--- Teks Bacaan ---
Presiden yang tahu persis tentang seluk beluk pengadaan alutsista, termasuk potensi korupsinya (karena dia seorang jenderal purnawirawan TNI) memberi arahan secara lugas, rinci dan sistematis bahwa pengadaan alutsista TNI harus tepat waktu, tepat sasaran dan tepat anggaran.
Senada dengan itu, Menteri Keuangan memperjelas kembali bahwa sampai dengan tahun 2014 telah disediakan anggaran Rp 100 triliun untuk pengadaan alutsista. Yang sedang disiasati saat ini adalah penambahan Rp 50 triliun lagi agar target anggaran yang telah disepakati antara pemerintah dan DPR sebesar Rp 150 triliun bisa tercapai.
Menteri Keuangan sangat berharap agar penyerapan belanja alutsista tepat waktu karena yang terjadi selama ini proses pengadaannya yang bertele-tele, sehingga tahun anggaran terlewati begitu saja.
Kalau mau dirunut, ini adalah puncak rangkaian gelar statemen yang dilakukan oleh para petinggi TNI dan Kemhan. Sebelumnya, di Wates, 1 September 2011, KSAU Marsekal TNI Imam Sufaat mempertegas bahwa proses pengadaan alutsista TNI AU akan dipercepat sehingga tahun 2014 pengawal dirgantara ini sudah memiliki kekuatan alutsista yang kuat bersamaan dengan berakhirnya era SBY.
Kemudian KSAL Laksamana TNI Soeparno dalam sertijab Panglima Armada Timur, 6 September 2011, di Surabaya, menyatakan alutsista TNI AL tahun 2014 akan sesuai dengan target Minimum Essential Force (MEF).

--- Petunjuk Tugas ---
Ambil seluruh teks tentang pengadaan alutsista TNI di atas dan tulis ulang tanpa mengubah satu kata atau tanda baca pun.

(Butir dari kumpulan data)

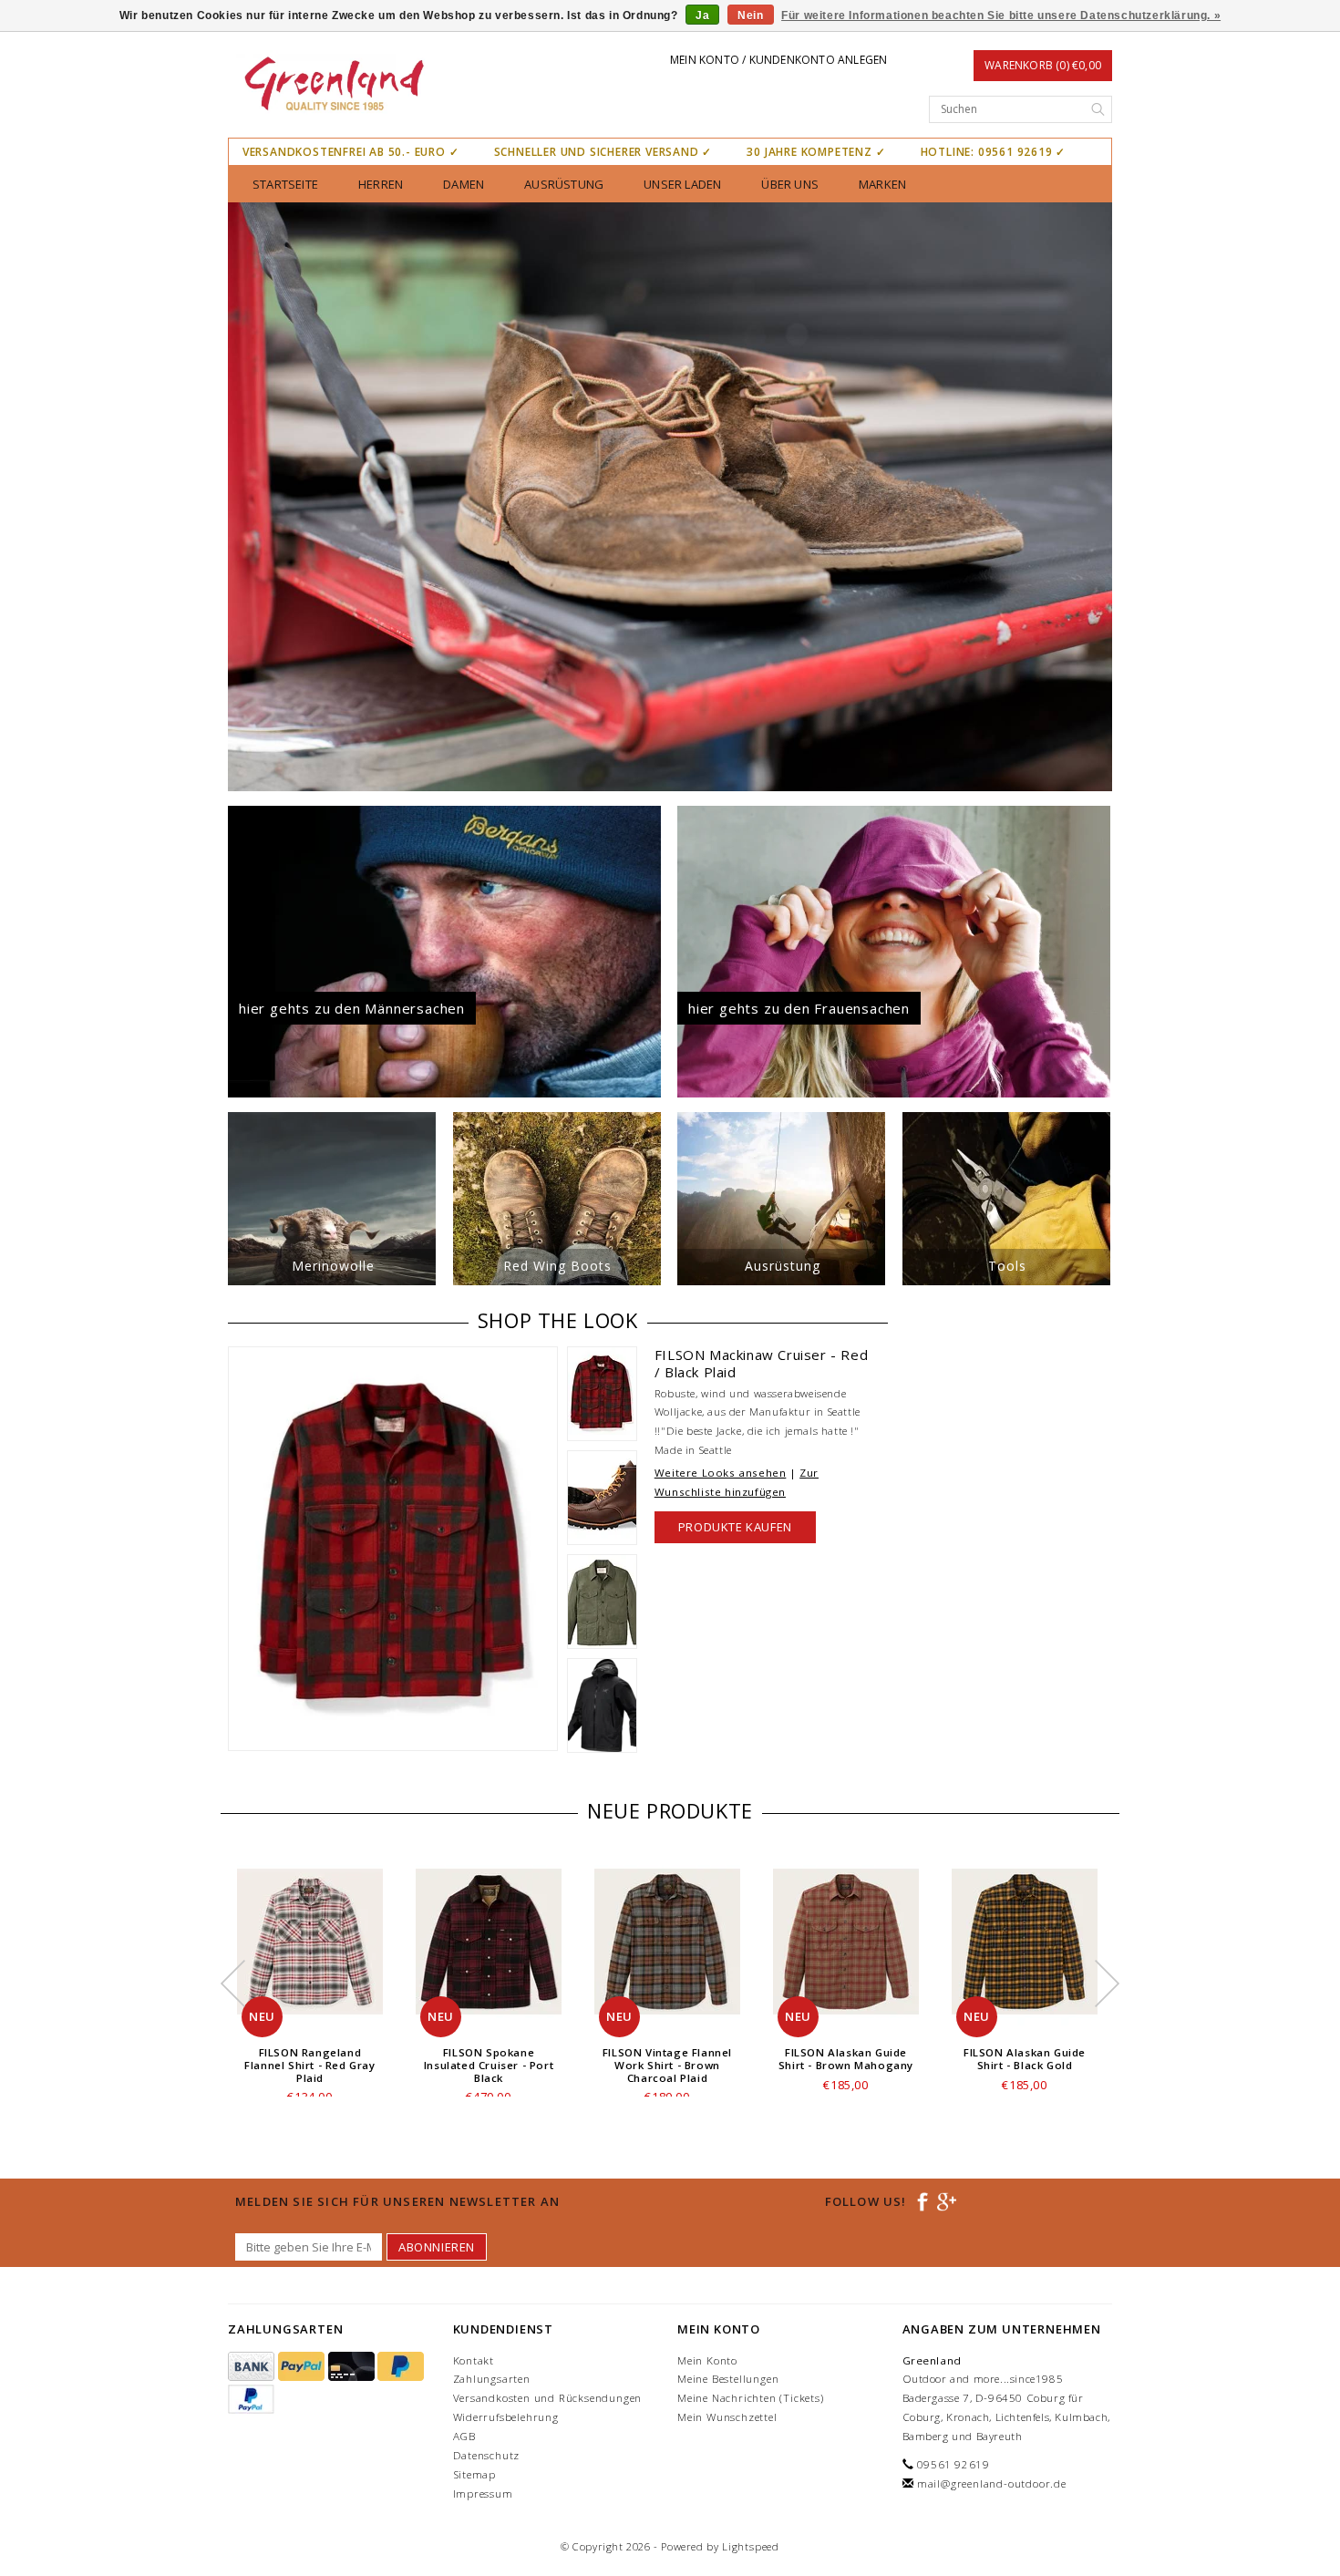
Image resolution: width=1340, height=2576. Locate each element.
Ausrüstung (563, 184)
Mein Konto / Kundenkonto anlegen (778, 59)
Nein (750, 15)
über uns (790, 184)
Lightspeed (750, 2546)
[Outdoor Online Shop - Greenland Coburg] (333, 85)
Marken (882, 184)
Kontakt (474, 2360)
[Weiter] (1098, 496)
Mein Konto (707, 2360)
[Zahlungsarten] (253, 2367)
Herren (380, 184)
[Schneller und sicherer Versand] (670, 497)
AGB (464, 2436)
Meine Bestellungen (727, 2378)
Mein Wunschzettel (727, 2417)
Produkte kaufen (735, 1527)
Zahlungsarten (492, 2378)
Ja (702, 15)
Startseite (285, 184)
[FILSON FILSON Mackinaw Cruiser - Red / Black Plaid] (393, 1548)
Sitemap (475, 2474)
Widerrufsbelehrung (506, 2417)
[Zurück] (242, 496)
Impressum (483, 2493)
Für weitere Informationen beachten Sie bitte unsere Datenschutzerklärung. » (1001, 15)
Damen (463, 184)
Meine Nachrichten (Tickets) (750, 2398)
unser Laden (682, 184)
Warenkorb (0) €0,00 (1042, 65)
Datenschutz (487, 2455)
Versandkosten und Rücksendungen (548, 2398)
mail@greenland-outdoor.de (992, 2483)
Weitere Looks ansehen (721, 1472)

--- Hasil Tugas ---
Presiden yang tahu persis tentang seluk beluk pengadaan alutsista, termasuk potensi korupsinya (karena dia seorang jenderal purnawirawan TNI) memberi arahan secara lugas, rinci dan sistematis bahwa pengadaan alutsista TNI harus tepat waktu, tepat sasaran dan tepat anggaran.
Senada dengan itu, Menteri Keuangan memperjelas kembali bahwa sampai dengan tahun 2014 telah disediakan anggaran Rp 100 triliun untuk pengadaan alutsista. Yang sedang disiasati saat ini adalah penambahan Rp 50 triliun lagi agar target anggaran yang telah disepakati antara pemerintah dan DPR sebesar Rp 150 triliun bisa tercapai.
Menteri Keuangan sangat berharap agar penyerapan belanja alutsista tepat waktu karena yang terjadi selama ini proses pengadaannya yang bertele-tele, sehingga tahun anggaran terlewati begitu saja.
Kalau mau dirunut, ini adalah puncak rangkaian gelar statemen yang dilakukan oleh para petinggi TNI dan Kemhan. Sebelumnya, di Wates, 1 September 2011, KSAU Marsekal TNI Imam Sufaat mempertegas bahwa proses pengadaan alutsista TNI AU akan dipercepat sehingga tahun 2014 pengawal dirgantara ini sudah memiliki kekuatan alutsista yang kuat bersamaan dengan berakhirnya era SBY.
Kemudian KSAL Laksamana TNI Soeparno dalam sertijab Panglima Armada Timur, 6 September 2011, di Surabaya, menyatakan alutsista TNI AL tahun 2014 akan sesuai dengan target Minimum Essential Force (MEF).